> _DIRECTION_
Rewrite the listing below as a Markdown table with the columns "Row" and "Line," one row per line and blank lines omitted. Begin at the first line of the listing and stop after the line that contains "click(126, 494)".

> _DATASET EXTRACT_

=-=-=

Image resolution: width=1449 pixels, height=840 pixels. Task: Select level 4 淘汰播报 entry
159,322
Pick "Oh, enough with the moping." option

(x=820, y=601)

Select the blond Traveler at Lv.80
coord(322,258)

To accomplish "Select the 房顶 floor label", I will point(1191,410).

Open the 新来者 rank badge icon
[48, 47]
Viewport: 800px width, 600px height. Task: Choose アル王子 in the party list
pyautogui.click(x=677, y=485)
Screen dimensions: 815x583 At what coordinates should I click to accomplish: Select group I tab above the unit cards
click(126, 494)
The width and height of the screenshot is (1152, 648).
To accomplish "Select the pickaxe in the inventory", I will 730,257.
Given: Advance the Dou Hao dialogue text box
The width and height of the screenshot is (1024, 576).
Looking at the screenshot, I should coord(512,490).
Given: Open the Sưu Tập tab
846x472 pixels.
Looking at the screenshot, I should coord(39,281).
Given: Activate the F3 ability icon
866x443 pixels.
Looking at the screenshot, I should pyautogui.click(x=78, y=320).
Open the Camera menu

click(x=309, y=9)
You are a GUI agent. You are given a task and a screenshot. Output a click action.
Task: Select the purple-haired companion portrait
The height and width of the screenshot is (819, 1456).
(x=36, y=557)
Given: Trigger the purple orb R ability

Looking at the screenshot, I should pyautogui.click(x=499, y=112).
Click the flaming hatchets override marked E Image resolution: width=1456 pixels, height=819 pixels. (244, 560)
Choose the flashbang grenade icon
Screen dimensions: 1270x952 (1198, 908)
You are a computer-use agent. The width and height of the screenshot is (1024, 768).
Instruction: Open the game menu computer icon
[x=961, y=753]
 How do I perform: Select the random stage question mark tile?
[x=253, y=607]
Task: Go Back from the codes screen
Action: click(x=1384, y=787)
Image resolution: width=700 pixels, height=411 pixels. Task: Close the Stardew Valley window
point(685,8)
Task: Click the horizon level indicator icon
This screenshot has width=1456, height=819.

=-=-=

> _WRITTEN REPLY_
| Row | Line |
|---|---|
| 1 | Image resolution: width=1449 pixels, height=840 pixels. Task: Select level 4 淘汰播报 entry |
| 2 | 159,322 |
| 3 | Pick "Oh, enough with the moping." option |
| 4 | (x=820, y=601) |
| 5 | Select the blond Traveler at Lv.80 |
| 6 | coord(322,258) |
| 7 | To accomplish "Select the 房顶 floor label", I will point(1191,410). |
| 8 | Open the 新来者 rank badge icon |
| 9 | [48, 47] |
| 10 | Viewport: 800px width, 600px height. Task: Choose アル王子 in the party list |
| 11 | pyautogui.click(x=677, y=485) |
| 12 | Screen dimensions: 815x583 At what coordinates should I click to accomplish: Select group I tab above the unit cards |
| 13 | click(126, 494) |